DVD+RW Alliance
- Formation: 1997
- Website: dvdrw.com at the Wayback Machine (archived 2010-03-05)

= DVD+RW Alliance =

Association that developed the DVD+ formats

The DVD+RW Alliance is a group of electronic hardware, optical storage and software manufacturers who in 1997 created and promoted a format standard of recordable and rewritable DVDs, known as the "plus" format. As of 2004, plus format DVDs were available in three forms: DVD+R, DVD+RW, and DVD+R DL. In late 2005 DVD+RW DL was developed but never produced commercially.

==Working groups==

The Alliance has two major working groups. The DVD+RW Product Promotions Group is responsible for the promotion work of the Alliance for the plus format and plus format products.
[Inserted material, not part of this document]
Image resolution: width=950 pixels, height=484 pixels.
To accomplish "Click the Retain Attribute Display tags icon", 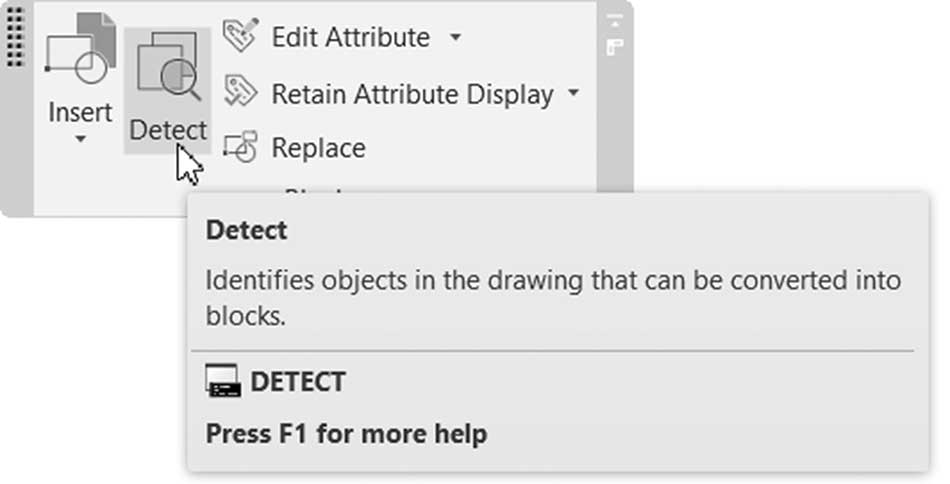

The DVD+RW Compatibility and Convergence Group is responsible for working on the technical issues involved in the compatibility between the various hardware products using the plus format.

==Leading members==
Eight companies form the leadership of the alliance:

- Dell
- Hewlett-Packard
- Mitsubishi Chemical
- Philips
- Ricoh
- Sony
- Vantiva
- Yamaha Corporation

The above-mentioned companies are only the leadership of the alliance and don't form the whole alliance itself.

==Rival formats==

Competing standards developed by the rival DVD Forum are for the "dash" formats (DVD-R, DVD-RW, and DVD-RAM). Alliance leaders Philips, Sony and Thomson were also founding members of the DVD Forum, established in 1995. As of 2009, both plus and dash formats seem equally popular with customers, and both are compatible with the vast majority of DVD players.